Excerpt from Christmas Bus
The hook bit into the plaster, and Bill swore under his breath as white dust rained onto his glasses and a large chip shattered on the floor. This corner of the ceiling, over the check-in desk, gave him trouble every year.
“It looks pretty, Bill,” said Karma, the day clerk. The string of lights threatening to fall on her head cast shifting rainbows over her face. She’d outlasted most of the perky college students he hired. Within a month or two at the Hotel Williams—the “Hotel Bill,” as the long-term residents called it—new desk clerks usually saw more of the real world than they cared to. But Karma had stayed two years.
The easy-listening station finished “White Christmas” and started “From a Distance.”
Bill snorted. “Whitney Houston?”
“Bette Midler,” Karma corrected. “I hate this song.”
“Yeah, me too.” Bill ducked to avoid hitting his head on the curved place where the ceiling met the wall. The Hotel Williams was nearly a hundred years old, and the ceilings arched inward. It looked like it might have been a nice place half a century before, but now it was the worst flophouse in the city. Someone had redecorated in the 70s, with dark, chunky furniture. Luckily, chunky meant sturdy. Even heated domestic arguments only dinged the already-dinged finish.

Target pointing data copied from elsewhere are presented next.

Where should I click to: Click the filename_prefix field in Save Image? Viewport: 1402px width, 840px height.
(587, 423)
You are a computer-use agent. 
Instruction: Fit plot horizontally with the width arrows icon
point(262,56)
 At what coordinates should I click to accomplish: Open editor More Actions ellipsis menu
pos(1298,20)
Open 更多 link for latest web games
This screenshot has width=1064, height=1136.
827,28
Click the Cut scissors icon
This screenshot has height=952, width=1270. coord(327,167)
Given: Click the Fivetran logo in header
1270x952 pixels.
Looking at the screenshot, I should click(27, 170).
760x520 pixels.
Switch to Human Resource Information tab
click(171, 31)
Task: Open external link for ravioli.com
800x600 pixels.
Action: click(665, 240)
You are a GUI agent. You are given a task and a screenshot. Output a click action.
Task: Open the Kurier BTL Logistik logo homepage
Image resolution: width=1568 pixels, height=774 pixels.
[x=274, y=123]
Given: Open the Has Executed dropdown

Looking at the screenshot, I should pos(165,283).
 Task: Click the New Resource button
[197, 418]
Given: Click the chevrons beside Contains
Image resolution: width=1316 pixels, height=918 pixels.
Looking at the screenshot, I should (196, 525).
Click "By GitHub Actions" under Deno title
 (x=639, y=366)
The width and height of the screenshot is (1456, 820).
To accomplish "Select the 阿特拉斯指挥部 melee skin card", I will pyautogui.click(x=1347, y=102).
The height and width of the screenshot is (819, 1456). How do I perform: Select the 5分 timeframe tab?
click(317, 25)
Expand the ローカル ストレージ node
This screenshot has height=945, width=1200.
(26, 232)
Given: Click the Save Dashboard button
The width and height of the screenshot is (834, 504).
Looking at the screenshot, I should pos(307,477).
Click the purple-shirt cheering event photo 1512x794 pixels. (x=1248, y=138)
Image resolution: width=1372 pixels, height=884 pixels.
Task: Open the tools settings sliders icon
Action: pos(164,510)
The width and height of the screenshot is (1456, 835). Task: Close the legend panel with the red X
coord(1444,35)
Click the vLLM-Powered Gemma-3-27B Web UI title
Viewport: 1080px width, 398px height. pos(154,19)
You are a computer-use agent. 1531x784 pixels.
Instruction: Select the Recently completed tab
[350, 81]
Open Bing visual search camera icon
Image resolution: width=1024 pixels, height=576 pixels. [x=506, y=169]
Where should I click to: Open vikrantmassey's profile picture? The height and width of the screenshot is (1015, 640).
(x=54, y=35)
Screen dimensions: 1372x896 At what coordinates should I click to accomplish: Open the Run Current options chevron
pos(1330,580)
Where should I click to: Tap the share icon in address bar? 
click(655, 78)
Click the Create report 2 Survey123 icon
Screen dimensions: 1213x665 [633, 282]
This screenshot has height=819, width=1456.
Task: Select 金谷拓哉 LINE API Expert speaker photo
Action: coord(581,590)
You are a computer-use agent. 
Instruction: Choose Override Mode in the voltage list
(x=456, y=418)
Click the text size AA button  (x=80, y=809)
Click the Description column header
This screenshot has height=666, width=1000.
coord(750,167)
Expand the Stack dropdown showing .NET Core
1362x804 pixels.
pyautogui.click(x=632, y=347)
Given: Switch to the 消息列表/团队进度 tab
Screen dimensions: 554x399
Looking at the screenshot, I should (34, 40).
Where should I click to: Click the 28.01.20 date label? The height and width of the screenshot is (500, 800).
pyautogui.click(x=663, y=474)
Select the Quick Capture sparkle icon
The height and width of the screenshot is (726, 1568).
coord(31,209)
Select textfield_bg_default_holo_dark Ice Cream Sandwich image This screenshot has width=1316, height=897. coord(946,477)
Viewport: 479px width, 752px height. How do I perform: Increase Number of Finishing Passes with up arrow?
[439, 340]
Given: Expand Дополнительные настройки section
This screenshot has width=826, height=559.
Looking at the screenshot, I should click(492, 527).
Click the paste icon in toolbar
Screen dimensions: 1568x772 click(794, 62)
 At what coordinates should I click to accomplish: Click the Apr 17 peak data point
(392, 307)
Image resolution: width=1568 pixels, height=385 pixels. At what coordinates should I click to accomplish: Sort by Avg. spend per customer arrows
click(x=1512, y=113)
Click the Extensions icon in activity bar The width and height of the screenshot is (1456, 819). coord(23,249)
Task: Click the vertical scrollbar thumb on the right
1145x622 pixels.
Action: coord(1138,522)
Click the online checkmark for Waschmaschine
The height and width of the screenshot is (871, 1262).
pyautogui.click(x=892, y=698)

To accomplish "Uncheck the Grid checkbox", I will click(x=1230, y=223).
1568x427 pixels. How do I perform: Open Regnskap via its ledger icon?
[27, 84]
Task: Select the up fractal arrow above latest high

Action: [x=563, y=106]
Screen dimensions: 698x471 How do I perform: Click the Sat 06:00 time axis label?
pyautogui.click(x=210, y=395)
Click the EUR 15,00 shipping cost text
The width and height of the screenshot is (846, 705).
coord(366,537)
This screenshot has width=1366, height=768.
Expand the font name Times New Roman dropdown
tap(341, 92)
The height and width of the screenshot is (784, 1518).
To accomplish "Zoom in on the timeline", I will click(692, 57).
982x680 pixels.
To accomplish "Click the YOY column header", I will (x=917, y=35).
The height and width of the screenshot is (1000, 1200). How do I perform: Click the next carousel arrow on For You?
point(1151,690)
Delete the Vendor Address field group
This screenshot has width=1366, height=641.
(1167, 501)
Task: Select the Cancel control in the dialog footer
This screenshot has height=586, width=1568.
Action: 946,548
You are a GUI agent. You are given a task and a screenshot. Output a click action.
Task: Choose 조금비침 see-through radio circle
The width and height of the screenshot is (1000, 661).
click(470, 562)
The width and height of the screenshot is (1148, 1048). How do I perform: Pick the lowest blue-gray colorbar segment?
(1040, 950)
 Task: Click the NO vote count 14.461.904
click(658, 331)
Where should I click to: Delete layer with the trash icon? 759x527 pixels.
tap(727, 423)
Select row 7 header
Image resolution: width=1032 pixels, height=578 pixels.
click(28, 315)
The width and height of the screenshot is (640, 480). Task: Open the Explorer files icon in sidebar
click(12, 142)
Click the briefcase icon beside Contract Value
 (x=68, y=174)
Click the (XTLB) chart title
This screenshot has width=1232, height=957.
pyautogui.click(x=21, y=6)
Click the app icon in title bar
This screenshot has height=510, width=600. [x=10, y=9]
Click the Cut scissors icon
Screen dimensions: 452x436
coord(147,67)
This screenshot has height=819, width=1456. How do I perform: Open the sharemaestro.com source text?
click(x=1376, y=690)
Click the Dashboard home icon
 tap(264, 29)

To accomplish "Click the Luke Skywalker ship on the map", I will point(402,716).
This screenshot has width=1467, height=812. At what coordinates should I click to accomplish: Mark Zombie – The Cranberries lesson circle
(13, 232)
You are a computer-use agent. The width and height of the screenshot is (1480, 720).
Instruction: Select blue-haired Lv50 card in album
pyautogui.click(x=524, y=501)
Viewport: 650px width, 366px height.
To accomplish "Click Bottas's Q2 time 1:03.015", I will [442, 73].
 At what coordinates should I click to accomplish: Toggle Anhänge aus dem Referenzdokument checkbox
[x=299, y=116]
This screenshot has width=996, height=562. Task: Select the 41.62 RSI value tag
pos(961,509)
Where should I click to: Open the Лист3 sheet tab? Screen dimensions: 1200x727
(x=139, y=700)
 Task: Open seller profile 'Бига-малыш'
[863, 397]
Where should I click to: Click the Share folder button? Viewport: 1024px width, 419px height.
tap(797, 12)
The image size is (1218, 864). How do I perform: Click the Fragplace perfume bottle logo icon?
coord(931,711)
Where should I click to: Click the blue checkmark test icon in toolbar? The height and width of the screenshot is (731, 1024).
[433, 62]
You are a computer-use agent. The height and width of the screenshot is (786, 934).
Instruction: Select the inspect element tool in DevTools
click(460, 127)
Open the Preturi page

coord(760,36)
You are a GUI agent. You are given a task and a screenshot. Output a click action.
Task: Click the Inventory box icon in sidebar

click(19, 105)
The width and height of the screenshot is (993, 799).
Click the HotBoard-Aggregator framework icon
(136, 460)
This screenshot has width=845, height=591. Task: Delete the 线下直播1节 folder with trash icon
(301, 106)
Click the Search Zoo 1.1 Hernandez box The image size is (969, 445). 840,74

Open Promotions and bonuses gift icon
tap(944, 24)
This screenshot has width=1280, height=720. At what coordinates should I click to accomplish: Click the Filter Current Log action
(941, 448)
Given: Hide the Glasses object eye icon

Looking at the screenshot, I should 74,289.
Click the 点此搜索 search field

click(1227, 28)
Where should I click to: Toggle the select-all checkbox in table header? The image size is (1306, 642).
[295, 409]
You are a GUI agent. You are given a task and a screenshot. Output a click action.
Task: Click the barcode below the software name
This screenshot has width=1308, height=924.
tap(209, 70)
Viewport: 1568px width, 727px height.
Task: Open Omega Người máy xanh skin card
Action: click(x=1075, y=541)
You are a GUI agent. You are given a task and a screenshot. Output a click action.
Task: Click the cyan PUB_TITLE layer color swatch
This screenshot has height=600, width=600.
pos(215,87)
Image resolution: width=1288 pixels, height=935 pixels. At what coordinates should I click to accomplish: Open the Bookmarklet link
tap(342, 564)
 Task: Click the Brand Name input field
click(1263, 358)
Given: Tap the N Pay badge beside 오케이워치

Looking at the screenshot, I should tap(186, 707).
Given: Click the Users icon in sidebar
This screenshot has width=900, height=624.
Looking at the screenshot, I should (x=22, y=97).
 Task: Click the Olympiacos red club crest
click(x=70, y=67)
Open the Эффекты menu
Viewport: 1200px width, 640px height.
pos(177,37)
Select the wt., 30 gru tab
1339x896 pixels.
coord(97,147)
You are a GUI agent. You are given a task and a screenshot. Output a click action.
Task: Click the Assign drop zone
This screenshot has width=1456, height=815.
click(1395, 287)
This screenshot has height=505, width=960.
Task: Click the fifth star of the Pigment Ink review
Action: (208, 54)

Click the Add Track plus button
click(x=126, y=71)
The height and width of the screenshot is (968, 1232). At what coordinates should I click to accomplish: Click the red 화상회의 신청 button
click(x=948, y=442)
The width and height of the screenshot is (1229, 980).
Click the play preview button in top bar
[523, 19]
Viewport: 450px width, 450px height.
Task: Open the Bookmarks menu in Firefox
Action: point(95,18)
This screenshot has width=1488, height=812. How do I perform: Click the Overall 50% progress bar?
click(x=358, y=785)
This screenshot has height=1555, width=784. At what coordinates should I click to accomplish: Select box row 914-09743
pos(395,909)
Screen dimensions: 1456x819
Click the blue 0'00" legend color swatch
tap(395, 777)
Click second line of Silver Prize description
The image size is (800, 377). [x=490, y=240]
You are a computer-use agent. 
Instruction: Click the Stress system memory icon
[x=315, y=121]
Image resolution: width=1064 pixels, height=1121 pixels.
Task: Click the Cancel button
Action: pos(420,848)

To Bill’s eye, the blasted place always looked too dark. No matter where he installed lights or placed lamps, shadows muddied the edges, same as the traffic patterns in the carpet, or the grime around the windows. The shadows were ground in. Every Christmas he played with lights, but he could never get rid of the shadows.
“You believe that, Karma?” Bill asked, jerking his head at the radio as he crackled and popped his way down the ladder.
She looked up from the cleaning schedule. “Come again?”
“The song. You think we look all shiny and pretty from where God sits?”
“The gospel according to Bette Midler?” She sniffed. “God has better eyesight than that. He sees sparrows.”
Two blue eyes behind wire glasses and a head of wispy gray hair appeared behind the counter. Bill jumped. He hadn’t realized Agnes had crept up on them. “I rode the Christmas bus!” she crowed.
“Great, Agnes!” Karma said. “Was it worth the eight bucks?” Some entrepreneur was selling double-decker bus tours of the lighted downtown.
“Got off at the library,” Agnes answered. “Drug conviction in room 212.” Agnes spent most days spying on the guests and researching their criminal records on the library Internet.
“When?” Bill asked.
The blue eyes narrowed. “1972.”
Bill nodded solemnly. “I’ll keep an eye on him.” Every couple of months, Agnes’ information came in handy. Even paranoids could have actual scary neighbors—especially at the Hotel Williams.